Depois de se acalmar, proponho falarmos sobre sua juventude. Nesse momento, ela narra sobre o sentimento que existia dentro dela de querer conhecer outros lugares e morar na capital. Saiu de casa muito cedo e morou por um período em Fortaleza, de onde guarda boas recordações. Continua recordando que teve que voltar para casa, onde ficou só por um período, e depois foi embora para São Paulo, só com o consentimento de seu pai. Por lá, a jovem viveria 13 anos, o que seria o necessário para marcar toda a sua vida.

Pergunto sobre o porquê de São Paulo, ela responde que nunca soube, só sentia que tinha que estar lá. Em seu relato, ela conta que engravidou logo no início, e sua questão financeira era quase inexistente, apesar de que trabalhava muito, em diversas áreas, chegando a fazer até curso de segurança. “Foi uma barreira muito difícil, tinha muitos dias que eu ia ao trabalho, sem comer nada e grávida”, relembra.

Ela criou a sua filha ao lado de Reinaldo dos Santos, seu parceiro nessa época. Juntos, viveram os anos seguintes superando diversos obstáculos, falta de dinheiro e muitas mudanças. Sua última parada foi no bairro Jardim São Norberto, na cidade de São Paulo. Lembra que foi morar ali chorando, porque era um lugar muito perigoso, visto na prática por meio dos seis tiros que deram na porta de sua casa nos primeiros dias em que chegaram.

Ao longo dos seis meses em que viveu ali, presenciou diversas vezes o crime e a maldade sendo praticado como algo comum, até o dia 24 de outubro de 2002, onde viveria algo imaginável. “Eles arrombaram a porta, foram até o quarto, e deram 13 tiros nele. Eu estava ao lado, grávida de cinco meses de você. Nessa hora, eu fechei os olhos, respirei e aguardei o fim da minha história”, relembra Cícera ao falar sobre o assassinato de seu parceiro Reinaldo.
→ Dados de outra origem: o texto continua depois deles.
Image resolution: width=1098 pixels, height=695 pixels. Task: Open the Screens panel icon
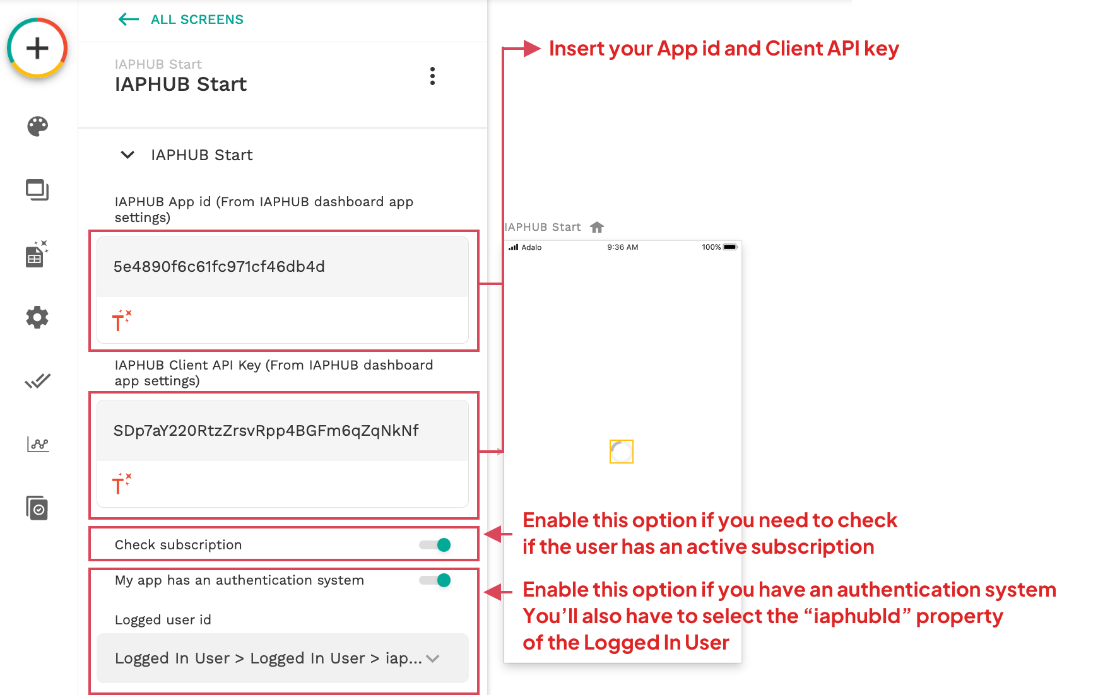pyautogui.click(x=37, y=190)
Cícera Ferreira ao lado de Reinaldo dos Santos, em São Paulo / Acervo Pessoal

Cícera sobreviveu para continuar a sua trajetória, voltando para a casa de sua família. Ao longo dos anos, mesmo carregando a dor desse dia, ela se reconstruiu, tendo mais dois filhos, onde a vida, sabendo de sua força, iria mostrar mais um desafio, o de ser mãe de duas crianças especiais. “Tem dias difíceis, já tive muita luta para que eles garantissem os seus direitos. Mas o maior é ver que muita gente não os entende”, afirma.

Esse ano, Cícera voltou a estudar para poder contribuir com a educação de seus filhos mais novos. Em maio, ela foi homenageada pela escola que frequenta e foi convidada para falar sobre sua história e a importância do estudo. “Se eu tivesse tido a oportunidade de estudar, teria sido juíza. Sempre quis lutar contra as injustiças de alguma forma”, finaliza.